Despite these expected productivity improvements, particularly in least productive countries in Africa and Asia, significant productivity gaps are projected to persist, challenging farm incomes and food security and increasing countries' requirements for food imports. Technological gaps, limited input use and natural climatic conditions remain some of the key factors underpinning disparities in agricultural productivity.

Well-functioning international agricultural commodity markets will remain important for global food security, as 20 percent of calories are traded and rural livelihoods can benefit from participation in markets and global agrifood value chains.

The underlying causes behind the peaks in international agricultural prices experienced in 2022 are subsiding and real international reference prices for main agricultural commodities are projected to resume their slight declining trend over the next 10 years; however, this report notes that this may not be reflected in local retail food prices.

This year's Outlook features a scenario that simulates the impact of halving food losses along supply chains and food waste at the retail and consumer levels by 2030. The scenario projects a potential 4 percent reduction in global agricultural GHG emissions by 2030, distributed relatively evenly across countries regardless of income levels. It also projects food prices to fall, resulting in increased food intake in low- and lower middle-income countries by 10 percent and 6 percent respectively, potentially reducing the number of undernourished people by 153 million (-26 percent) by 2030. While the scenario highlights potential benefits for consumers and the environment, it also points to challenges for producers, as lower producer prices and decreased production would notably impact their livelihoods.

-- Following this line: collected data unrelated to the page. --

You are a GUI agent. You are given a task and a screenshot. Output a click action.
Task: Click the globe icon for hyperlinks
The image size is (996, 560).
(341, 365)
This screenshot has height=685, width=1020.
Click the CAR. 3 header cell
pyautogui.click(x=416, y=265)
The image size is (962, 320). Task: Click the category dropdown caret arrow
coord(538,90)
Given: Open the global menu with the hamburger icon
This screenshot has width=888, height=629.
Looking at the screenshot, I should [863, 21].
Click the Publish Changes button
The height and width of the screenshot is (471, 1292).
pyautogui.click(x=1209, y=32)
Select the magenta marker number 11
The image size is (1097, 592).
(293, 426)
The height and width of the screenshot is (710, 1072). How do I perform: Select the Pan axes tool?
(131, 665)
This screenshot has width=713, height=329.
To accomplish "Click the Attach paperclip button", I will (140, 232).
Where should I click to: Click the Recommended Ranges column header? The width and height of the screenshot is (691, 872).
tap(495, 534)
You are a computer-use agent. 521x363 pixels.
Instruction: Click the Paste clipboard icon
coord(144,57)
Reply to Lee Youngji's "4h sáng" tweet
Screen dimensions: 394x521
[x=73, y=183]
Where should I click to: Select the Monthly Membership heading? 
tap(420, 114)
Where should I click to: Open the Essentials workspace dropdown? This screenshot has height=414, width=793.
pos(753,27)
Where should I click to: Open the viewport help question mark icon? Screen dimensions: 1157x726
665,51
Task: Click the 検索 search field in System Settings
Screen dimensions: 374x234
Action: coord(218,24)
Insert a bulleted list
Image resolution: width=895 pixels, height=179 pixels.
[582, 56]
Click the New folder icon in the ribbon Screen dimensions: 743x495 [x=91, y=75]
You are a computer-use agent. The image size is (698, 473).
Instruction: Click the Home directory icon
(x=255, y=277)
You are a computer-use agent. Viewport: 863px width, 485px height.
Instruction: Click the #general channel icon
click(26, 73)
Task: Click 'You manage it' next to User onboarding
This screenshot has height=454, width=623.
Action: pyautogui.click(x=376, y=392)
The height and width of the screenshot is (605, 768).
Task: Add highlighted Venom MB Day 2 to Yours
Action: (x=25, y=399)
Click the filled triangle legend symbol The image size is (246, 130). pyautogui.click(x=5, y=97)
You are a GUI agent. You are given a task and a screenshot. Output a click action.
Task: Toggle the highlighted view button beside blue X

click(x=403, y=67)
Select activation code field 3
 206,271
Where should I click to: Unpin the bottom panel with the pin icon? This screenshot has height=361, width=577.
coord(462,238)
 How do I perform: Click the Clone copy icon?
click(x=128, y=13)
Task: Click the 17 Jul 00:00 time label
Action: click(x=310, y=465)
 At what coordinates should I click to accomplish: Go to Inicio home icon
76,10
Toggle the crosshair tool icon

As with previous editions, the Outlook offers decadal projections for cereals, oilseeds, vegetable oils, sugar, meat, fish, dairy products, as well as cotton, roots and tubers, pulses, bananas and tropical fruits and biofuels. The market projections are the bases for indicators on nutrition and greenhouse gas emissions from agriculture. Commodity highlights based on the dedicated chapters include:

Cereal demand is projected to continue to be led by food use, closely followed by feed use. In 2033, 41 percent of all cereals will be directly consumed by humans, 36 percent will be used as animal feed, while the remainder will be processed into biofuel and other industrial products.

Yield challenges are projected to persist for oilseeds, with major producers experiencing slow growth or declines in yield, notably in Indonesia and Malaysia for palm oil, and the European Union and Canada for rapeseeds.

Poultry meat will dominate the growth of the meat sector, primarily due to its relative affordability and perceived nutritional advantages. It is projected to account for 43 percent of total meat proteins consumed by 2033.

World milk production is projected to grow at 1.6 percent per year over the next decade, faster than most other important agricultural commodities. Most of the growth will occur in India and Pakistan.

Over 85 percent of the additional projected fish production will stem from aquaculture, elevating its share in global fish production to 55 percent by 2033.